何が問題なのか。vermeiden[避ける]の翻訳が不可能であることが問題なのである。フランス語のevitement[回避]やdenegation[否認]ではドイツ語のvermeiden[避ける]が孕んでいる独特のニュアンスをうまく伝えることが出来ない。これらのフランス語は、vermeiden[避ける]の訳語としては「不十分なものである」。なぜなら、これらの語は、vermeiden[避ける]という語を「習慣的に」使用するフロイトの「精神分析」が、ハイデガーの「存在の問いに晒される」「場所」を「計算に入れること」「から程遠いところにいる」からだ。vermeidenの適切な訳語を持っていないフランス人に出来ることと言えば、ただそ「の場所」に「接近することだけ」なのである。

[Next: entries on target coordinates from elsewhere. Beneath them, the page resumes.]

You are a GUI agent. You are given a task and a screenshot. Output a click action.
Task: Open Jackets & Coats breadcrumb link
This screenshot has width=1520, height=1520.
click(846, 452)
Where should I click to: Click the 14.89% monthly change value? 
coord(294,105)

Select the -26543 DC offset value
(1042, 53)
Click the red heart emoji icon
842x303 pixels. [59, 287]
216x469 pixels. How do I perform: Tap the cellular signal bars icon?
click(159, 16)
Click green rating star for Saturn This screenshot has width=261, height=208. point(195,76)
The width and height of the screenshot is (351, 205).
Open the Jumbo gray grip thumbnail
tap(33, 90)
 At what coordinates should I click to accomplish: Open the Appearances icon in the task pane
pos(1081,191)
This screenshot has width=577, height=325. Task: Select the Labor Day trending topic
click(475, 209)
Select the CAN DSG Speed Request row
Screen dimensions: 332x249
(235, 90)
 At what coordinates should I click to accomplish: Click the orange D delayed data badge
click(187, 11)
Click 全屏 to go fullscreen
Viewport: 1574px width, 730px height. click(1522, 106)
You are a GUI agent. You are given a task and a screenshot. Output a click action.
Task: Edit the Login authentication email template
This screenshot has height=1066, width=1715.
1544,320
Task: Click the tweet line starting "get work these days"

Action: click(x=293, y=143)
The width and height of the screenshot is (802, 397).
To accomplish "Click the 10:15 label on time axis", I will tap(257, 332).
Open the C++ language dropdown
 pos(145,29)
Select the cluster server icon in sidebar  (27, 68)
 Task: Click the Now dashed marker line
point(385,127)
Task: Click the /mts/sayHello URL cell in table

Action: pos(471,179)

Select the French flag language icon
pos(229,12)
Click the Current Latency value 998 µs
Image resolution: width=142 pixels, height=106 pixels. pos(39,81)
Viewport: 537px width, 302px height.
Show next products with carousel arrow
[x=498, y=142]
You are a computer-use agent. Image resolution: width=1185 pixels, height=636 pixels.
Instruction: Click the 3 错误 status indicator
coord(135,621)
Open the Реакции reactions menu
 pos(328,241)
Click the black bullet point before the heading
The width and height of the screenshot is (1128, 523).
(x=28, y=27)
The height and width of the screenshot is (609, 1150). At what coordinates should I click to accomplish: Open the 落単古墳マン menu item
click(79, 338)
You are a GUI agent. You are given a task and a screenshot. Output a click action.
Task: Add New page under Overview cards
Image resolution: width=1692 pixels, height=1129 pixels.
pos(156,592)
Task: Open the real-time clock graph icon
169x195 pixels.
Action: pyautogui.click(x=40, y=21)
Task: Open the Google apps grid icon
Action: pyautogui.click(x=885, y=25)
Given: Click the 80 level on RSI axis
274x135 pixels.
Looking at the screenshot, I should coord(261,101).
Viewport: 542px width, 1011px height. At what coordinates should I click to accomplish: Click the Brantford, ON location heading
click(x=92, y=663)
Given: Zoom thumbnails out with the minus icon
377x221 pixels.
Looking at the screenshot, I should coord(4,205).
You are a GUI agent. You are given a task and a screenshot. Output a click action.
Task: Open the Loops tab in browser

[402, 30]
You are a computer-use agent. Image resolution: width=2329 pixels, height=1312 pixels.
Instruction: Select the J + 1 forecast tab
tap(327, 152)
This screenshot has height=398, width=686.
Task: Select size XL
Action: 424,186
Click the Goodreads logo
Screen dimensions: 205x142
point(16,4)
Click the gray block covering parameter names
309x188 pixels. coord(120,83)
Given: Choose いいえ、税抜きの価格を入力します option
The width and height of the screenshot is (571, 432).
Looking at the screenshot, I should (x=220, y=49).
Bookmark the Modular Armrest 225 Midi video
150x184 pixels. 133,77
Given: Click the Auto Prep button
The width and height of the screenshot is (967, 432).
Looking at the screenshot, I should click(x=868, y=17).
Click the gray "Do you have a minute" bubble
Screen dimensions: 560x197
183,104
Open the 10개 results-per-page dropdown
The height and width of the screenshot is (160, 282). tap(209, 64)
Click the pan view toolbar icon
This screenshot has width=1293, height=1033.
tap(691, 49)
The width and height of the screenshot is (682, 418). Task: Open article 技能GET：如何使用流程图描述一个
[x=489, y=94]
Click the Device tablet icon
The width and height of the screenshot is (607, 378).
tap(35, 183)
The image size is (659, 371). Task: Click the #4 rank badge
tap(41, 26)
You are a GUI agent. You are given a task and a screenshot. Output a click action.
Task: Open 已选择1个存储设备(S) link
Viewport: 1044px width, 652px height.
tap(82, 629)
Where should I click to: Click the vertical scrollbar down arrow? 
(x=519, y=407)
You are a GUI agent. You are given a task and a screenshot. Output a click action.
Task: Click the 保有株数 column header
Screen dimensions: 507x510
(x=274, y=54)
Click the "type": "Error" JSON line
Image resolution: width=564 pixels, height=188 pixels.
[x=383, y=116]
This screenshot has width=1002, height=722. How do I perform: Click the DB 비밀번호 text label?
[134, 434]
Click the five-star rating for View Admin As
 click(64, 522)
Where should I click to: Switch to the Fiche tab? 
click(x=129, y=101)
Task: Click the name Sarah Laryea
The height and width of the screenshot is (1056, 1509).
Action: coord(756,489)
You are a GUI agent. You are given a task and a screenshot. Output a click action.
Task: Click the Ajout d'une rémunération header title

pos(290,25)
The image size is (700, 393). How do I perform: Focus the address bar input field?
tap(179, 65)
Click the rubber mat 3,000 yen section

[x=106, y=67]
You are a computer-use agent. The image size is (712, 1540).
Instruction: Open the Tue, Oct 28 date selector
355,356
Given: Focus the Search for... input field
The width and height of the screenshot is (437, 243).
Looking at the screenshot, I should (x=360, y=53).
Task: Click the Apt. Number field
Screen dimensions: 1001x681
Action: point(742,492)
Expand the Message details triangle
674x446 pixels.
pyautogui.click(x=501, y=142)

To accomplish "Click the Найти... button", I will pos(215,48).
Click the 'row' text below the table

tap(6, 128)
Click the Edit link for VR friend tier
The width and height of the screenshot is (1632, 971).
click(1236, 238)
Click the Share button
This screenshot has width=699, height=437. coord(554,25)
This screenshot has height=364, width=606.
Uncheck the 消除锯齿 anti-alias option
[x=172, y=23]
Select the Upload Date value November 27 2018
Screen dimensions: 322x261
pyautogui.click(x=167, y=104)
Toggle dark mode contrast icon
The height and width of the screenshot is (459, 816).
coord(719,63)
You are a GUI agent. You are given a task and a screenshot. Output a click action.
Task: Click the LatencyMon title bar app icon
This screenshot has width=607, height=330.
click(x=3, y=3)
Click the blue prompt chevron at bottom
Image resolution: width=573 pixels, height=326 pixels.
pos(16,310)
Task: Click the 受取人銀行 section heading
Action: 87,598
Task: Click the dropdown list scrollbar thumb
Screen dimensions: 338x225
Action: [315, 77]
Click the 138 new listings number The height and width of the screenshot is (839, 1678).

これらのカテゴリーは、習慣的にそれを働かせる言説が、たとえば精神分析の言説がvermeidenの経済を、それが存在の問いに晒されるの場所場所で計算に入れない限りにおいて、不充分なものである。この計算に入れること[prise en compte] - これは言いうる最小のことだが - われわれは、そこから程遠いところにいる。 そして私が今日やってみたいと思うことは、そこに接近することだけだ。

デリダのこの指摘は、おそらくvermeidenのフランス語訳だけに当てはまる問題ではない。vermeidenの日本語訳もまた、それと同様の問題を孕んでいる。翻訳者の港道隆は、vermeidenを「避ける」と翻訳しているが、この訳語では、向こうから飛んでくるボールを避けるという意味での「回避」とほとんど区別がつかない。要するに日本語「避ける」でもドイツ語のvermeidenが持っている固有のニュアンスがうまく伝わらないのである。しかも、日本語の「避ける」は、フロイト精神分析ハイデガーの存在の問いが交錯する「場所」へと読者を導いて行かないと言う意味でも「不十分なもの」である。したがって、日本語の「避ける」は、vermeidenの訳語としては、二重の意味で「不十分なもの」なのだ。したがって、日本人もまた、デリダと同様に、ドイツ語のvermeidenが持つ微妙なニュアンスを掴むべくそれに「接近すること」を試みなければならないということになるだろう。vermeidenの翻訳不可能性の問題はけっして他人事ではないのである。

次のことが問われている。

  • フランス語にも日本語にもないドイツ語のvermeidenに固有の意味とは一体どのようなものか?
  • vermeidenの訳語として日本語の「避ける」が不十分なのは具体的にはどの点でか?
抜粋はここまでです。